Health insurers have grown into financial giants. UnitedHealth Group, the largest US health insurer, reported $371 billion in revenue in 2023, making it the highest-revenue company in the Fortune 500 after Walmart. The administrative complexity of the US insurance system, with its billing codes, prior authorisations, and claims processing, generates enormous revenue for an entire ecosystem of intermediaries.
Medical technology innovators benefit from a market where the buyer (the patient) rarely pays the full price, the decision-maker (the doctor) has different incentives from the payer (the insurer or government), and the product is literally a matter of life and death. This combination of insulated demand and emotional urgency creates a market where innovation is handsomely rewarded, regardless of cost-effectiveness.
Can Economics Fix Healthcare?
The fundamental lesson of healthcare economics is that this market is not like other markets. The standard competitive model, where informed buyers shop among competing sellers and prices converge toward the efficient level, simply does not apply. Information is asymmetric, demand is often non-deferrable, and the presence of insurance insulates both consumers and providers from the true cost of their decisions.
Different countries have tried different solutions. The United Kingdom and Canada use single-payer systems where the government acts as the sole buyer of healthcare services, using its monopsony power to negotiate lower prices. Germany and the Netherlands use regulated multi-payer systems where competing insurers operate under strict government rules. Singapore requires citizens to save into personal health accounts, combining individual responsibility with government subsidies. The United States has a hybrid system that combines elements of all these approaches, resulting in the highest spending and the widest coverage gaps in the developed world.

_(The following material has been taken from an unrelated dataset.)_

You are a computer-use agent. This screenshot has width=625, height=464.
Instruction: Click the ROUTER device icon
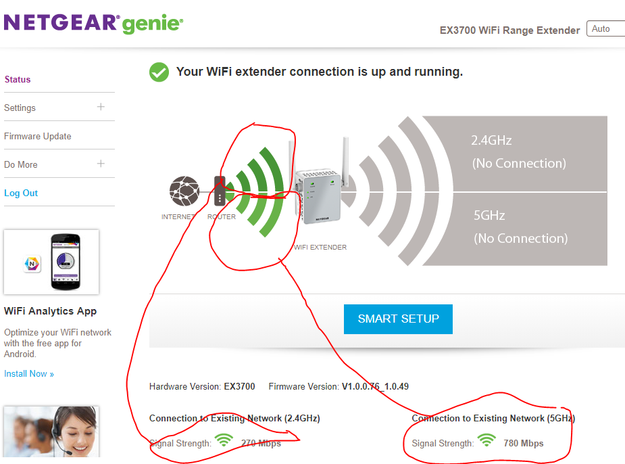pyautogui.click(x=220, y=193)
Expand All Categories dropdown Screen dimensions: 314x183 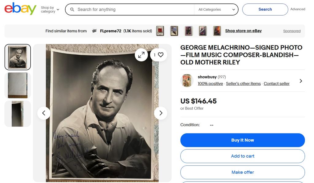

No system has solved the fundamental economic tensions. Every healthcare system faces the same trilemma: you can have any two of universal access, comprehensive quality, and low cost, but achieving all three simultaneously has proven elusive. The economics of healthcare will remain one of the most important and contested domains of applied economics for decades to come, as ageing populations, new technologies, and rising expectations push costs higher across every nation on Earth.
The Economics Behind the Headlines
Conclusion
Healthcare is the world’s largest and most complex industry, and it is growing every year. The economics behind it are unlike any other sector: information asymmetries between doctors and patients, moral hazard from insurance on both sides of the market, adverse selection that destabilises insurance pools, and market power that concentrates pricing authority in the hands of a few dominant players. Together, these forces explain why healthcare costs continue to rise faster than incomes, faster than inflation, and faster than almost any other category of spending in every developed economy.
The central question of healthcare economics is not whether markets or governments should control healthcare. It is how to design institutions, incentive structures, and regulations that align the interests of patients, providers, insurers, and governments in a system where no perfect solution exists. Every country is experimenting. None has found the answer.